• [Task goal]: Starting at the beginning of the records and continuing through the line that contains "pos(156,109)", copy the stretch with "headline" replaced by "title" and everything else unchanged. Leave the pictures out of your copy.
---*---
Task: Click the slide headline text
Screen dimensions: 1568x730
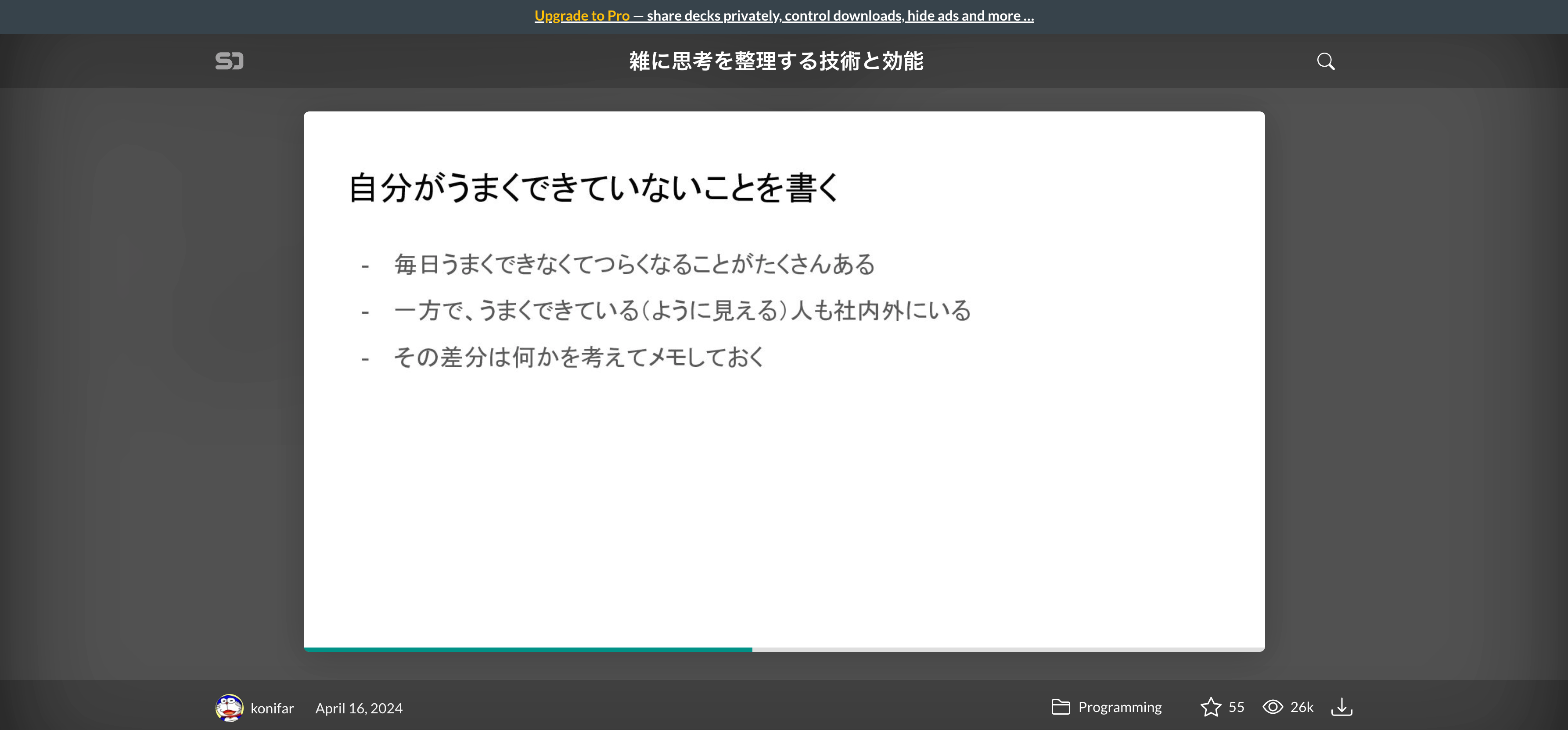Action: [593, 189]
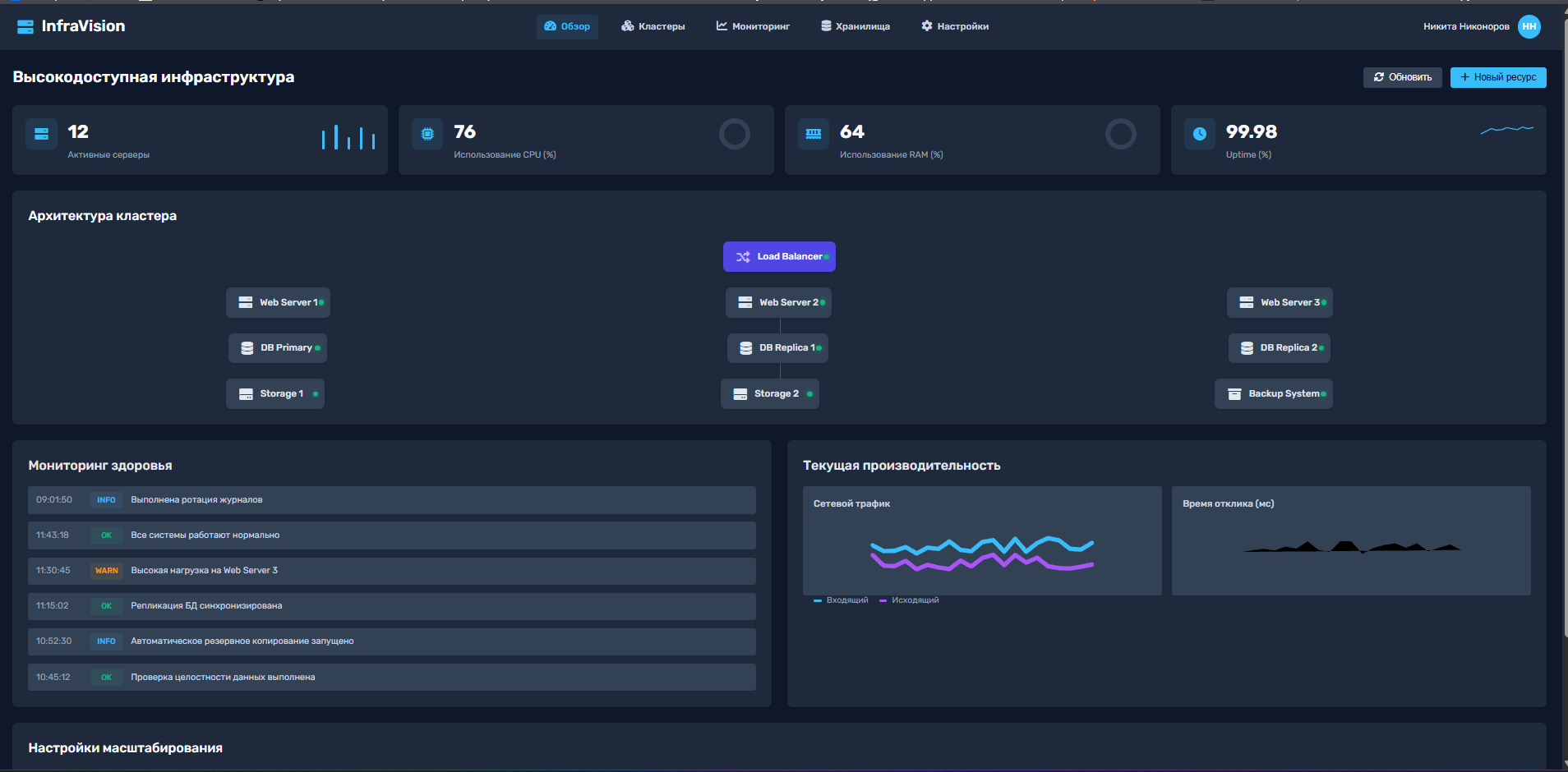Image resolution: width=1568 pixels, height=772 pixels.
Task: Click the CPU chip icon in usage card
Action: click(x=427, y=134)
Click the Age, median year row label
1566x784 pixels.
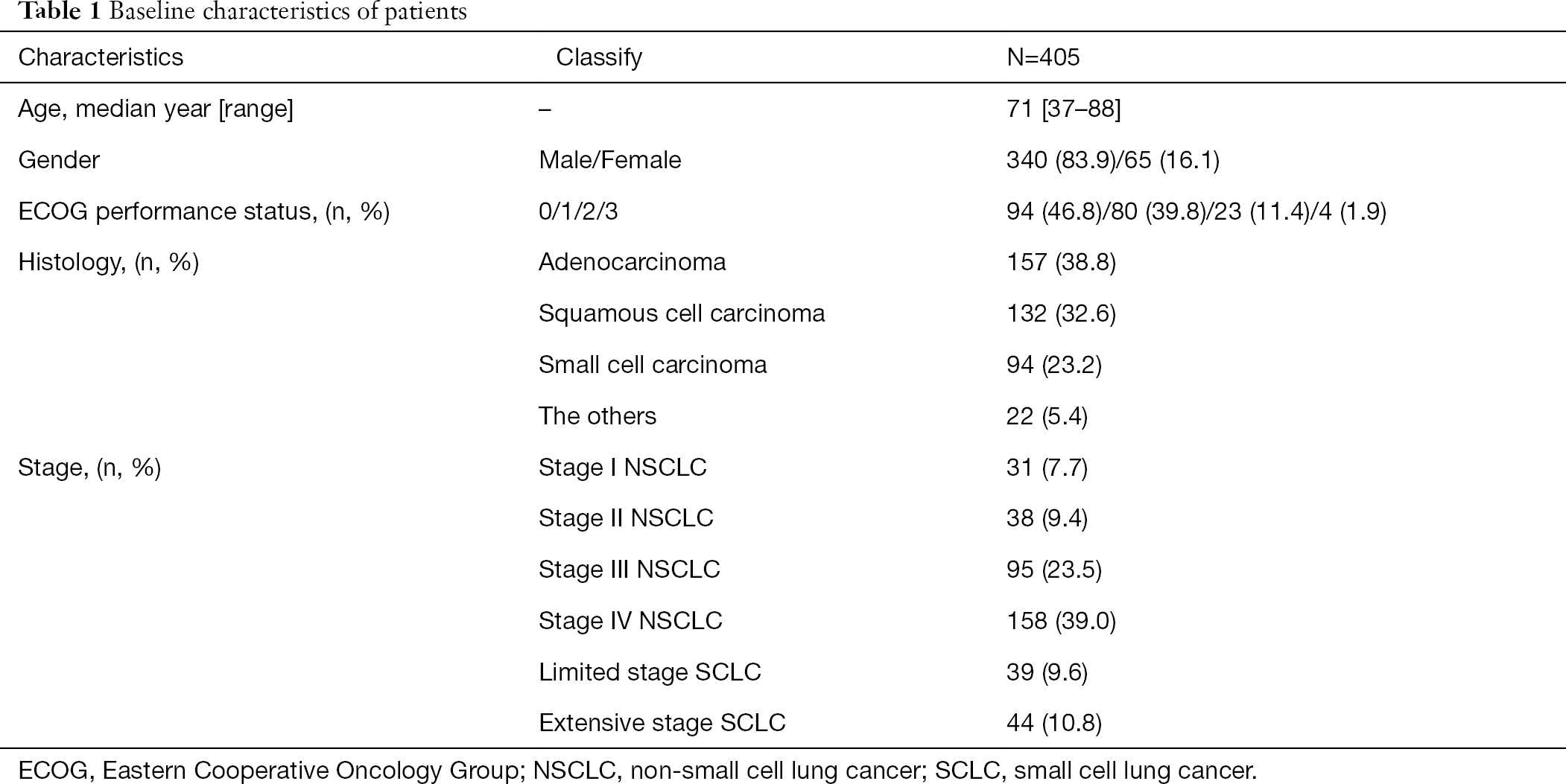pos(156,109)
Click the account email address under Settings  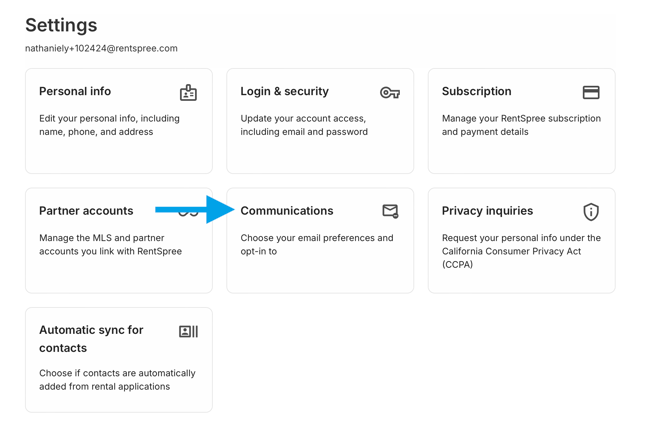101,48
---*---
• [Output for this task]:
Task: Click the slide title text
Screen dimensions: 1568x730
Action: [593, 189]
Image resolution: width=1568 pixels, height=772 pixels.
Task: Click the CPU chip icon in usage card
Action: click(x=427, y=134)
Click the Age, median year row label
1566x784 pixels.
pos(156,109)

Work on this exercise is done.